Seth Udinski, FISM News
Pope Francis concluded his visit to Iraq on Monday, after a relatively calm four-day journey to the war-torn Middle Eastern nation. During his visit, Francis spent the majority of time meeting with various Roman Catholic and Islamic religious leaders and calling for peace and harmony between the two faiths.
On Monday, Francis met with Iraq’s Grand Ayatollah Ali al-Sistani, one of the most influential religious leaders in Shi’ite Islam. This marks the first time in history that a Roman Catholic Pope has met an Islamic Grand Ayatollah in a personal and amiable way. The Pope’s visit inspired the Iraqi Prime Minister Mustafa al-Kadhimi to speak to Iraq’s citizens publicly and encourage harmony. He said,
In the atmosphere of love and tolerance promoted by the visit of His Holiness the Pope to the land of Iraq, we present today the call for a national dialogue.

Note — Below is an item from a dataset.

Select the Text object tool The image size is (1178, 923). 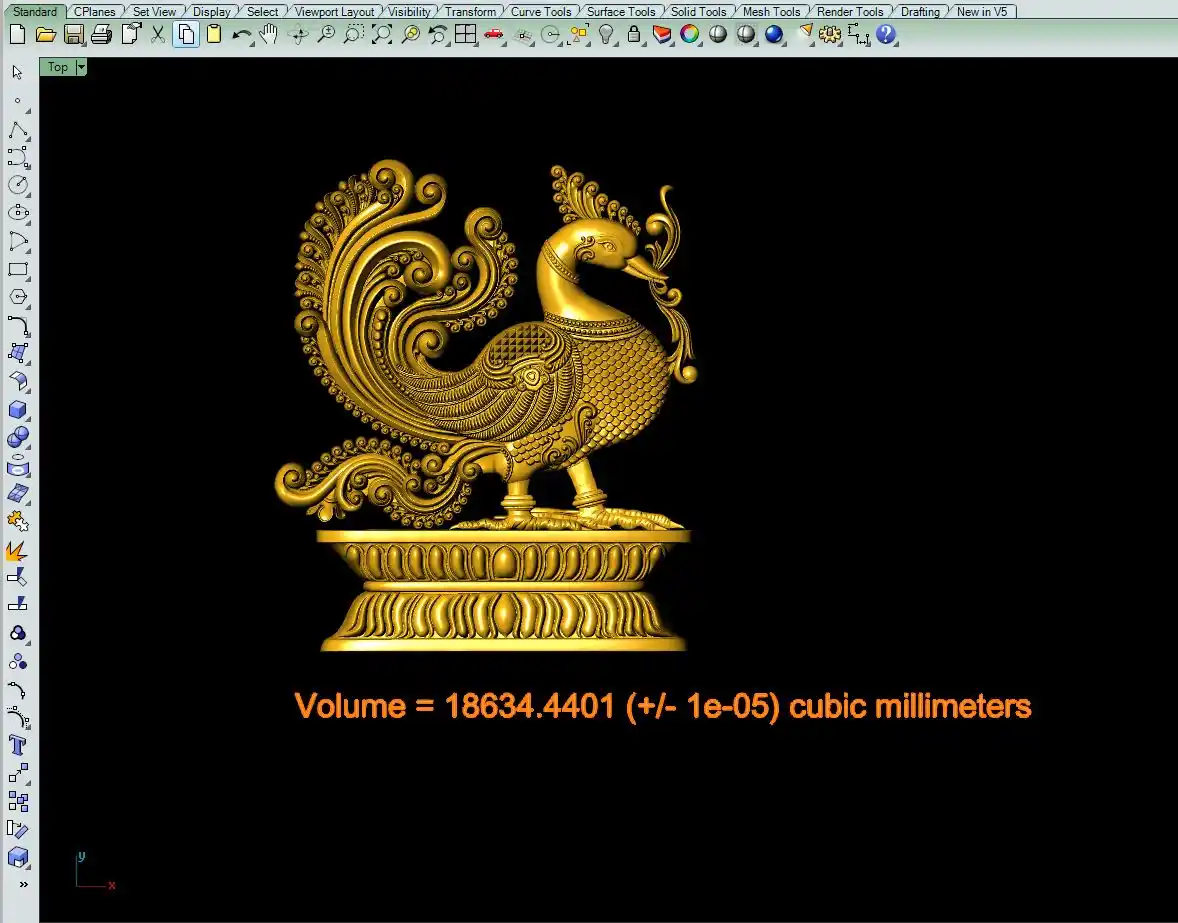pos(18,745)
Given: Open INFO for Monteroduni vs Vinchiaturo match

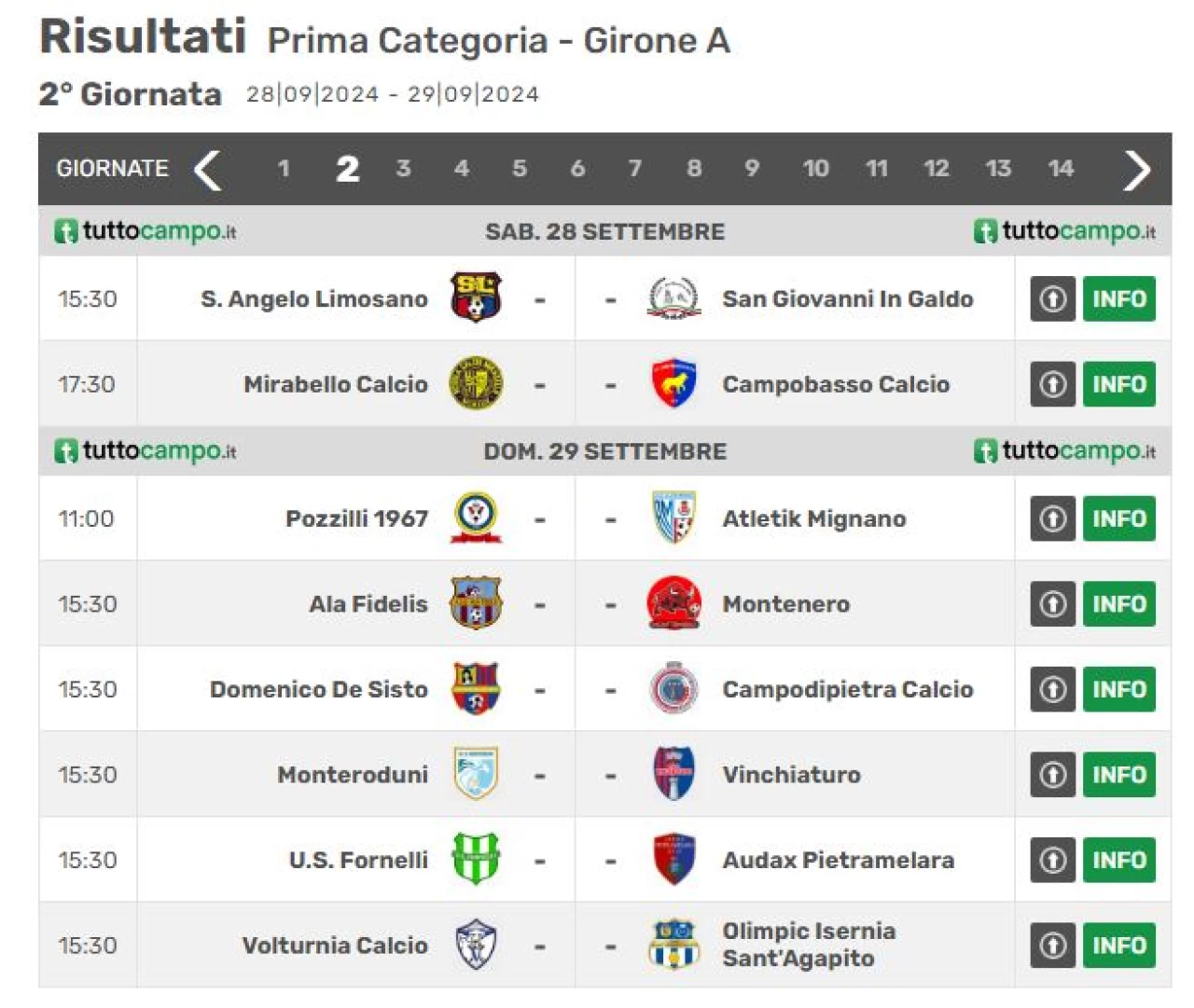Looking at the screenshot, I should [1118, 774].
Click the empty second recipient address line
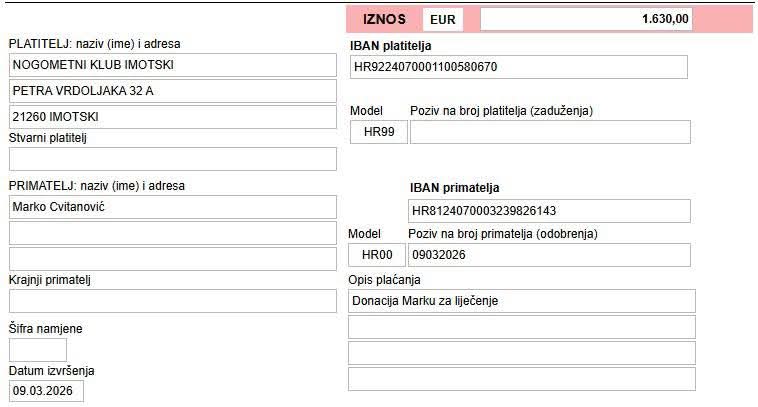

The Pope’s visit was fascinating in light of the bloody history between Catholics and Muslims in the Middle East. In the Middle Ages, the two faiths brutalized one another over the control of the Holy Land for nearly two hundred years. In the last twenty years, the number of professing Christians in Iraq has dropped dramatically with the rise of violent Islamic extremism in the country. There were nearly 1.5 million Christians in Iraq at the turn of the century; there are now roughly 300,000.
In his final speech before returning to Rome, the Pope closed his remarks with the phrase “Salam, salam, salam,” the Arabic translation of “Peace, peace, peace.” For Christians in Iraq, the prayer for peace may now be more urgent than ever.